* DATA EXCERPTS:
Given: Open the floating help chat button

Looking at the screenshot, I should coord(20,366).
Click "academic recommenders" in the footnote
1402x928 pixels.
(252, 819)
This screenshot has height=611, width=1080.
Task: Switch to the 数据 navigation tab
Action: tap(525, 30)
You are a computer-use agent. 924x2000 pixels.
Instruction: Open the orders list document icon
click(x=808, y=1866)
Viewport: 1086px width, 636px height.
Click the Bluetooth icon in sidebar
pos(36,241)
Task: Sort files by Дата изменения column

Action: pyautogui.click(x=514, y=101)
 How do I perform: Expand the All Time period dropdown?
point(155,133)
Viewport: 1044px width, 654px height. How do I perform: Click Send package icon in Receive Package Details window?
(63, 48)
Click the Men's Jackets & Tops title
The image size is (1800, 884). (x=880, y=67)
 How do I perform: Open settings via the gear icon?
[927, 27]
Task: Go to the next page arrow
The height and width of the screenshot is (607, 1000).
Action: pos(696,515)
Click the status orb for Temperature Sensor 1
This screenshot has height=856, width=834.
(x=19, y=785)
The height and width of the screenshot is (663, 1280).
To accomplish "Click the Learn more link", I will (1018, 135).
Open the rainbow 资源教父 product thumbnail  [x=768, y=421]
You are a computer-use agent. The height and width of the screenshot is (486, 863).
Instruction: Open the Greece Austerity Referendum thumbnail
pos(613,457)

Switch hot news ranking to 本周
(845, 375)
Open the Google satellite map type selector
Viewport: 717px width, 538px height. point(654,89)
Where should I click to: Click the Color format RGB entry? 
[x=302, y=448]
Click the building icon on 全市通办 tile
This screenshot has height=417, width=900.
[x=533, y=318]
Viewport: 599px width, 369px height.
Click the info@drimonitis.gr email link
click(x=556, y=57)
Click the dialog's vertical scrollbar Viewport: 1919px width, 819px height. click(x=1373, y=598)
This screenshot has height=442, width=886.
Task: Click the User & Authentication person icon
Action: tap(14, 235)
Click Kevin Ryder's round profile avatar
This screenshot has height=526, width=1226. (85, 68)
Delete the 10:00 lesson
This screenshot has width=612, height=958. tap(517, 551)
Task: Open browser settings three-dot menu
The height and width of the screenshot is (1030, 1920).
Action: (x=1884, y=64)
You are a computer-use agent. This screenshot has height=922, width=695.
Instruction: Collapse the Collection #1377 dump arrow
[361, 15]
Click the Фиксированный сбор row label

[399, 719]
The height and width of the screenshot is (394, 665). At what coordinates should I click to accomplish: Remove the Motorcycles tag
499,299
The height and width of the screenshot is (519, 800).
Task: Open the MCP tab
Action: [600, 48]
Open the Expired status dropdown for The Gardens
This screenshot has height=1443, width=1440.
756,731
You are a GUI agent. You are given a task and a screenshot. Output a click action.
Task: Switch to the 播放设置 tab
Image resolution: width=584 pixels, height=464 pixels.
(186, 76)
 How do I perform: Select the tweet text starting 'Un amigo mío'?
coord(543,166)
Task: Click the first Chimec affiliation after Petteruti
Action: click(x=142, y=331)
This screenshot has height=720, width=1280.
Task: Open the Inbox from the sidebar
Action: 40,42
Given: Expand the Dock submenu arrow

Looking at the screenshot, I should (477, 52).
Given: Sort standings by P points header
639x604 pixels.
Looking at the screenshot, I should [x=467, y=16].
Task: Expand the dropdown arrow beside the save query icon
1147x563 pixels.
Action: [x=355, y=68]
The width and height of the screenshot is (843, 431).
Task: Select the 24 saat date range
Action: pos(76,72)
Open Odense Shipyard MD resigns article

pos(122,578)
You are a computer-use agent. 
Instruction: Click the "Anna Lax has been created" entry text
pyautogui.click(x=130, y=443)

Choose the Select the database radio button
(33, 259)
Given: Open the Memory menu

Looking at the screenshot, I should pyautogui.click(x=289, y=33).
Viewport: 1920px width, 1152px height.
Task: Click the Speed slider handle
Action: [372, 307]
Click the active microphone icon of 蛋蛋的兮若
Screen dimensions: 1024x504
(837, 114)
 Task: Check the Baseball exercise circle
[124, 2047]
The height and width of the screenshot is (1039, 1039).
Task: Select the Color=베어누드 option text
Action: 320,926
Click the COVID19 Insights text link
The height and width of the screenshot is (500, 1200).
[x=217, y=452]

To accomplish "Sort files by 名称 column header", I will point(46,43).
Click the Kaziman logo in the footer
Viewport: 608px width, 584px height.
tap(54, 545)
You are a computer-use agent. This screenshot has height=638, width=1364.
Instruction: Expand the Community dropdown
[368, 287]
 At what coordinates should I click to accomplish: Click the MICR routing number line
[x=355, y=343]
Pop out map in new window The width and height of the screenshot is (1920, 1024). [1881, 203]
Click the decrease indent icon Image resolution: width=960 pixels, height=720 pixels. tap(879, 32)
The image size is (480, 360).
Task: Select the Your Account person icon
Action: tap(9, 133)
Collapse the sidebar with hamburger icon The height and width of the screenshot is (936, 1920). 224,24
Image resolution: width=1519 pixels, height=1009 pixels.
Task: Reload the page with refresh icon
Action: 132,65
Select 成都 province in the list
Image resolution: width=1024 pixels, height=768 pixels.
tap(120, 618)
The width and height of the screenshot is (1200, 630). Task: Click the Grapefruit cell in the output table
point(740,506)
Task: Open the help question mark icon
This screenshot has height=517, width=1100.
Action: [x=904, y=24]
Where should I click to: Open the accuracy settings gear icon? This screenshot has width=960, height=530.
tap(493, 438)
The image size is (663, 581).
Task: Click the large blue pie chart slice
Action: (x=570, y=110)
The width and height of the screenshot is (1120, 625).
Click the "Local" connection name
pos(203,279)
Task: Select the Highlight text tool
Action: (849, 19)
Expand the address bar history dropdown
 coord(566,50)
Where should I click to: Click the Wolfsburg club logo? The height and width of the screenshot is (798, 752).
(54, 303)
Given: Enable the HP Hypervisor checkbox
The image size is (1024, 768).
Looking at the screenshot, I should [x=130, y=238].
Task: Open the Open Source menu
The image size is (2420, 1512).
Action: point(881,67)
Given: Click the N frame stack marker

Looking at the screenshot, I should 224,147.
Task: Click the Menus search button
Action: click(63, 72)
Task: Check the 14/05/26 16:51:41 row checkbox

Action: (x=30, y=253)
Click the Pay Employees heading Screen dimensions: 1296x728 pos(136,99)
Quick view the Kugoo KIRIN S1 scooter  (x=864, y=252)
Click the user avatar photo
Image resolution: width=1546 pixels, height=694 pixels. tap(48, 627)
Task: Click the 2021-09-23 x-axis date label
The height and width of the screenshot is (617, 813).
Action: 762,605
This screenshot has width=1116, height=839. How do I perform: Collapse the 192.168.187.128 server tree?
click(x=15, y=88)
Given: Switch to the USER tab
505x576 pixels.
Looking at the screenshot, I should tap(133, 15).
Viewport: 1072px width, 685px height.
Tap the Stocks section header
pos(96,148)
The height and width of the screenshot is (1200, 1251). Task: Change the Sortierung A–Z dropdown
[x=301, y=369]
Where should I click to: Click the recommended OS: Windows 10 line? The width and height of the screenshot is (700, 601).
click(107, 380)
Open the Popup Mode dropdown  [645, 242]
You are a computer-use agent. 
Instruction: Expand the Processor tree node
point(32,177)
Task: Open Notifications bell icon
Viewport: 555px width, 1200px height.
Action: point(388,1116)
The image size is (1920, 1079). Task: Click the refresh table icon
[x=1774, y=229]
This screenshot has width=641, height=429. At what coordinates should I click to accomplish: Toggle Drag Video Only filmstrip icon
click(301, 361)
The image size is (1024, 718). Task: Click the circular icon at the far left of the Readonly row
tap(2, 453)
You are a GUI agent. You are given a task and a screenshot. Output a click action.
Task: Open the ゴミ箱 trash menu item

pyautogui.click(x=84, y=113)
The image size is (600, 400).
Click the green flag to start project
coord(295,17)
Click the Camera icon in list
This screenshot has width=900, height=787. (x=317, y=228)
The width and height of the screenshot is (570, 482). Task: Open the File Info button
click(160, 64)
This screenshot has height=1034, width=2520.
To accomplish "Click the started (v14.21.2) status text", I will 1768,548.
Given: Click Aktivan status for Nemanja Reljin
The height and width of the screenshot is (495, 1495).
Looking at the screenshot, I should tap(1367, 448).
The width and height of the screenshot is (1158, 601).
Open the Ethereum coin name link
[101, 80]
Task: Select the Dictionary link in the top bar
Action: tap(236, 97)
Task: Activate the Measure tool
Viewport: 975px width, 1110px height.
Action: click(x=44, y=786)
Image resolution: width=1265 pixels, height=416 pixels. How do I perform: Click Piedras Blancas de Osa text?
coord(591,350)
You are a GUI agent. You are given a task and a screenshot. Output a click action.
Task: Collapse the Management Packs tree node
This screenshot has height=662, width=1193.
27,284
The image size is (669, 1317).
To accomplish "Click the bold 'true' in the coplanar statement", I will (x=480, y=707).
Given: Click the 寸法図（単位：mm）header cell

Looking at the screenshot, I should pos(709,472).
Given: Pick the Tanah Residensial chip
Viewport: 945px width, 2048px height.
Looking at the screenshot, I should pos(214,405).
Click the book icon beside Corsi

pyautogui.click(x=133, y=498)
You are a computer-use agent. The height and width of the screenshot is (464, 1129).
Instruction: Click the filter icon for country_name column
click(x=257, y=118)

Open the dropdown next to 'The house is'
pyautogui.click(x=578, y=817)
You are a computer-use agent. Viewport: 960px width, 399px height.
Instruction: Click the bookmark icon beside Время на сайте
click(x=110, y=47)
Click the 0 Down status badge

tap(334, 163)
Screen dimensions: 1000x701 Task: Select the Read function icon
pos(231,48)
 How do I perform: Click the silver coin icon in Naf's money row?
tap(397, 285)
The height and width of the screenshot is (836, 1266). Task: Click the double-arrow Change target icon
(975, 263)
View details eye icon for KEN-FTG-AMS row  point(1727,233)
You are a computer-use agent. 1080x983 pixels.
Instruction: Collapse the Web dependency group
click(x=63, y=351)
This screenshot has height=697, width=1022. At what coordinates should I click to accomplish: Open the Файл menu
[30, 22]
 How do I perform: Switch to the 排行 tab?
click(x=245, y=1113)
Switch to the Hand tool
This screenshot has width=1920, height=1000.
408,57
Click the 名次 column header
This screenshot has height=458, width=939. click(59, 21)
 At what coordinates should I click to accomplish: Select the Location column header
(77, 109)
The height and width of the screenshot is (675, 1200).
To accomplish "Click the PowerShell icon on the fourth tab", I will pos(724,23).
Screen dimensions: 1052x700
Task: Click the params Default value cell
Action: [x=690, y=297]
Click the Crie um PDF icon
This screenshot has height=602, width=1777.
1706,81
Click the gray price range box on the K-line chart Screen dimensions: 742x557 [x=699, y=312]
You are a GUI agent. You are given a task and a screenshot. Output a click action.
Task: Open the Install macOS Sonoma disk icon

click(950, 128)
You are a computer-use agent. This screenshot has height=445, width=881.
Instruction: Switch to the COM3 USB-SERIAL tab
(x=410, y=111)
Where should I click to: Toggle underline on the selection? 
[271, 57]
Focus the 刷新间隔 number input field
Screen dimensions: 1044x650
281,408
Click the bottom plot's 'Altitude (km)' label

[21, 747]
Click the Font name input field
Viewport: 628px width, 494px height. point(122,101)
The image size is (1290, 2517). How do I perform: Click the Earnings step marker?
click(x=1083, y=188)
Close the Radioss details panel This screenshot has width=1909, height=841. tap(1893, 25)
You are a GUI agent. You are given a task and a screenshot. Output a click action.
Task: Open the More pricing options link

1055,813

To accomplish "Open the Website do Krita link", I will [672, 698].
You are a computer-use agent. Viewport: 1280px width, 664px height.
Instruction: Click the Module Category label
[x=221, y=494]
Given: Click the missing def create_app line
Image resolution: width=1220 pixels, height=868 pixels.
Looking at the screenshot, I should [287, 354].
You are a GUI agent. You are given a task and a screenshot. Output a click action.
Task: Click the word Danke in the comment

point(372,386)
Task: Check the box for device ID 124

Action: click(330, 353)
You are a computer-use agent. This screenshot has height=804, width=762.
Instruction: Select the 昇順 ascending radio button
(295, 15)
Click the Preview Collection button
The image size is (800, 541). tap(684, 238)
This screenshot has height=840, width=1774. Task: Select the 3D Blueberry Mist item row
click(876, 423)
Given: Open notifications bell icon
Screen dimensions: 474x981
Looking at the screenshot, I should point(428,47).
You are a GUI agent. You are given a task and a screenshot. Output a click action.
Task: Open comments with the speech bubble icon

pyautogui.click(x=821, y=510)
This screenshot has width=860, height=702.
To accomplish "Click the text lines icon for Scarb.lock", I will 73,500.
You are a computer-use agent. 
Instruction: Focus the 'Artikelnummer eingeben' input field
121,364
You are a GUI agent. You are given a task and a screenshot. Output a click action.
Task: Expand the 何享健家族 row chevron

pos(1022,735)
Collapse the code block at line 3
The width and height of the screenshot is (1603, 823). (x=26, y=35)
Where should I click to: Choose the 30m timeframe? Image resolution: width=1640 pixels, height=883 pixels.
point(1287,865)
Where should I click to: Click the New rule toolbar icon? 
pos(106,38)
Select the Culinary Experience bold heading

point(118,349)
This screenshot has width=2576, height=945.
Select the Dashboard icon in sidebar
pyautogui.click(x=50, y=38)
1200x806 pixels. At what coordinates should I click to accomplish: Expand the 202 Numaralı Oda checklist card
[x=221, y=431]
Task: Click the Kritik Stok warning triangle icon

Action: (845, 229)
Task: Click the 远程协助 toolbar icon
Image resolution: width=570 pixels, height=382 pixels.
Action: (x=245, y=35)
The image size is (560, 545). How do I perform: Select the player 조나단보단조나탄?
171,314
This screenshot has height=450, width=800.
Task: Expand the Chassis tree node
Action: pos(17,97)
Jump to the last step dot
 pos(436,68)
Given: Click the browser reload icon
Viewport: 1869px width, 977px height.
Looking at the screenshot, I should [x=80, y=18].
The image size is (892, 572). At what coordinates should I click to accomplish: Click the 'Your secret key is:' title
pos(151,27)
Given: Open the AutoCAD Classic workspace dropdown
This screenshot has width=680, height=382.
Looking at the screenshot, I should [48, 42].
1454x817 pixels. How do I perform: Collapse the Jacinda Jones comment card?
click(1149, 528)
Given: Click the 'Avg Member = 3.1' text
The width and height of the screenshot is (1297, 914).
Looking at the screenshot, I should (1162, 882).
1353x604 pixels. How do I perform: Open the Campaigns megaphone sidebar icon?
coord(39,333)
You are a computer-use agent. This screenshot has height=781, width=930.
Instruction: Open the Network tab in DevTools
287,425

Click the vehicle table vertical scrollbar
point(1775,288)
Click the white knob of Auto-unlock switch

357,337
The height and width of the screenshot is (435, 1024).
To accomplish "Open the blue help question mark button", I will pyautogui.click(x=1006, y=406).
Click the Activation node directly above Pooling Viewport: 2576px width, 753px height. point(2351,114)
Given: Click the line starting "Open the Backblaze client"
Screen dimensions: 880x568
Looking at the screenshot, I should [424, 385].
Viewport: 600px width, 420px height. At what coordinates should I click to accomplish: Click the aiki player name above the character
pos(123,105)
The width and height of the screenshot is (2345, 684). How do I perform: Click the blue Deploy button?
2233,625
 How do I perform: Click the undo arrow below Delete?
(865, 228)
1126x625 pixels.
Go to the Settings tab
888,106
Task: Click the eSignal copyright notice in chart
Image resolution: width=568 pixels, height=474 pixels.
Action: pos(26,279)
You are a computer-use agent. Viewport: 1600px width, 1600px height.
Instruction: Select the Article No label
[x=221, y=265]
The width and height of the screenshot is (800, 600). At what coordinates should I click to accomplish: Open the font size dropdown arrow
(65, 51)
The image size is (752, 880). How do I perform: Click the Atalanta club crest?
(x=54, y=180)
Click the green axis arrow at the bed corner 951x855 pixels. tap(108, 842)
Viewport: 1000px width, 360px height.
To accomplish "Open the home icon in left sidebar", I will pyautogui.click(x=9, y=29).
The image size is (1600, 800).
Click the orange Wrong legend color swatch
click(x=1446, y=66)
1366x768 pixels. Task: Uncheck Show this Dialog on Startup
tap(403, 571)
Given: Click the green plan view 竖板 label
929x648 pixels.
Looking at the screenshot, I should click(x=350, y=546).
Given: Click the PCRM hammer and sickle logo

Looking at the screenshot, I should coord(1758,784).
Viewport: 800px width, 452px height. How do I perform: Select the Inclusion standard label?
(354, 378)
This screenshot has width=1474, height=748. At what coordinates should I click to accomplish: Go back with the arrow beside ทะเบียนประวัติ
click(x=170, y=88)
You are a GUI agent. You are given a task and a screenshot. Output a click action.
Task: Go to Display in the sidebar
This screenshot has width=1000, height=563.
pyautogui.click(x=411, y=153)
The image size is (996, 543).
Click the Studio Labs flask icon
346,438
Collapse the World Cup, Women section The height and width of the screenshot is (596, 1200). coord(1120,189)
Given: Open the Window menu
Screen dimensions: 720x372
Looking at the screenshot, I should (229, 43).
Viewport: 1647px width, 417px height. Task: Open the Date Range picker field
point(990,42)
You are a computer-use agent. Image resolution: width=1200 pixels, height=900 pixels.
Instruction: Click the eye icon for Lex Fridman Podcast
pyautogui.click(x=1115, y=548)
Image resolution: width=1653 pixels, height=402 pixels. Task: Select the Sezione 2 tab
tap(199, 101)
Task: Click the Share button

* TASK OBJECTIVE: Report the number of lines of the listing above that hold the string "browser", with no other text.

* REPLY TO THE EXERCISE: 2